Mendoza was a noted artist and architect in his day. His lasting legacy is “La Ofrenda,” the construction of which began when Mendoza was 80 years old. Erected on the grounds of the Basilica de Nuestra Senora de Guadalupe in Mexico City, the monument adorns the Tepeyac gardens and includes 17 larger than life-sized statues depicting Mexican natives offering gifts of food and game to the Virgin of Guadalupe, who stands with open arms to the people of Mexico. Millions visit the site annually.

Mendoza never had his “El Camino Real” trilogy exhibited during his lifetime. It is thanks to the love and generosity of his daughter-in-law, Emma Mendoza, that the exhibit is made possible.

In honor of St. Junipero Serra, the first Hispanic saint to be canonized (September 23, 2015) on American soil, the exhibit will be on display to the public in the Mission San Buenaventura Gift Shop, 225 E. Main Street, Ventura. The Gift Shop is open daily from 10 a.m. to 5 p.m. There is a nominal fee to tour the Mission Museum, Gardens and Church.

The El Camino Real originated in Loreto, Baja California Sur and stretches from Baja in Mexico to San Rafael in Alta California in the United States of America. For more information, visit the Mission’s website.

ABOUT THE ARTIST:

Aurelio G.D. Mendoza was born October 1, 1901, in Guadalajara, Mexico. At the age of 17, the young man learned to paint theater backdrop scenery under the direction of the Tarazona brothers, master painters from Valencia, Spain. Later, in Mexico City, he painted scenic backgrounds for several theaters, including the Palacio de Bellas Artes (Palace of Fine Arts). He was named “El Mago de la Escenografia.”

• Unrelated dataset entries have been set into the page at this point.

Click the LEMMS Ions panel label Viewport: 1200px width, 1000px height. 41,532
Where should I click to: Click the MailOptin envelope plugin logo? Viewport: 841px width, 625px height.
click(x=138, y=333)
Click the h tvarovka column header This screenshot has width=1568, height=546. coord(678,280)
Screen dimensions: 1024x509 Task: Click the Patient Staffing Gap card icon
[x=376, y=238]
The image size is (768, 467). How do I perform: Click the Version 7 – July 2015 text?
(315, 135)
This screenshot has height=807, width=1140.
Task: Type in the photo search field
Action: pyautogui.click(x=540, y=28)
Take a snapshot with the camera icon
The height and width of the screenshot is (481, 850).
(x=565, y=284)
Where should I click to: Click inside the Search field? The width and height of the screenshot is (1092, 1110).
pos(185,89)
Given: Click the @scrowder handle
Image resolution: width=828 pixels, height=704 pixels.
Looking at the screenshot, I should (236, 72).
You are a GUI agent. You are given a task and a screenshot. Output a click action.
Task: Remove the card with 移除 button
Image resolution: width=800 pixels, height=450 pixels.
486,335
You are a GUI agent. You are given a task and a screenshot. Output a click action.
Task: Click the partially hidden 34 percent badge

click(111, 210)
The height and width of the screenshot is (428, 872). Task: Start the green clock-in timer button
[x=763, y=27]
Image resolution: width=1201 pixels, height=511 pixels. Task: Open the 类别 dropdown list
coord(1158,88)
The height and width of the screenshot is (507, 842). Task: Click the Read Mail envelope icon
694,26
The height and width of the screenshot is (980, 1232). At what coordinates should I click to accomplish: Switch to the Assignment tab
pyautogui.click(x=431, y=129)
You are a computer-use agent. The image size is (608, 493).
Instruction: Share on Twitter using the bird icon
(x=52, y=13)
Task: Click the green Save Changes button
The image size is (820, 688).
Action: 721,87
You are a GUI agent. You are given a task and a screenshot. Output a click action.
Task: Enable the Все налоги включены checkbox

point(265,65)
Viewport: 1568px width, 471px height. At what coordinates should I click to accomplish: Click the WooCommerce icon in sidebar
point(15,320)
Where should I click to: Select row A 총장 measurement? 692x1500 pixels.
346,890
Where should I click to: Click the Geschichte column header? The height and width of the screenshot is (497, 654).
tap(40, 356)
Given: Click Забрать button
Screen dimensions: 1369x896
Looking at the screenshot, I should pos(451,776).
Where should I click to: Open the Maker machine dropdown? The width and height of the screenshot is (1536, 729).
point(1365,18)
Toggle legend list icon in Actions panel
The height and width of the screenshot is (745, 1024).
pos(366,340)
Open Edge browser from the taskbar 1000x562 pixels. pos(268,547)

When Mendoza realized his talent for executing architectural projects, he entered the Academia de San Carlos in Mexico City, learning from Lino Picaseño y Cuevas. He soon became a draftsman, collaborating with architects and building engineers, eventually working on Mexico City’s multimillion-dollar Teatro Metropólitan, where he also served as the General Director and Artistic Designer. Select outstanding works from this project are the oil paintings that adorn the theater, each of which measures 8 by 12 feet. Likewise, Mendoza contributed the asbestos tapestry in the Teatro Alameda, two 10 by 30 foot paintings in the Cine Bucareli, and one in the Jai Alai building. In the cities of Chihuahua, Cuauhtemoc, and Juarez, he contributed to the design and the interior backdrops, statues, and paintings in the historical and cinematic treasures Cine Plaza theaters.

Private commissions included buildings and private residences for a former president of the Mexican Republic, and the Kessel mansion in Polanco, Mexico, which is an excellent example of Mendoza’s vision and willingness to experiment.

Mendoza’s skills extended beyond architecture, design, and art. His work lives on in an opera titled “Yayax-Can,” which centers on Mayan mythology.

His final and most renowned project, “La Ofrenda,” is located in the Jardin del Tepeyac of the Basilica de Nuestra Senora de Guadalupe in Mexico City. He was commissioned, at the age of 80, as the architect of a monument to La Virgen de Guadalupe. The project includes 17 larger than life-sized bronze statues celebrating the indigenous people’s adoration of La Virgen de Guadalupe. The monument took four years to construct with Mendoza presiding over all aspects—design, engineering, masonry, landscape, waterfall design. He also modeled for statues he designed so they could be molded to his artistic vision. “La Ofrenda” (The Offering) was opened to the public in September 1986 and has been admired by millions.

Two of the statues designed by Mendoza were reproduced and are on display at the Church of Maryville in Des Plaines, Illinois, which the Cardinal of Mexico proclaimed the “Second Tepeyac of North America.” Mendoza passed away in Los Angeles in 1996.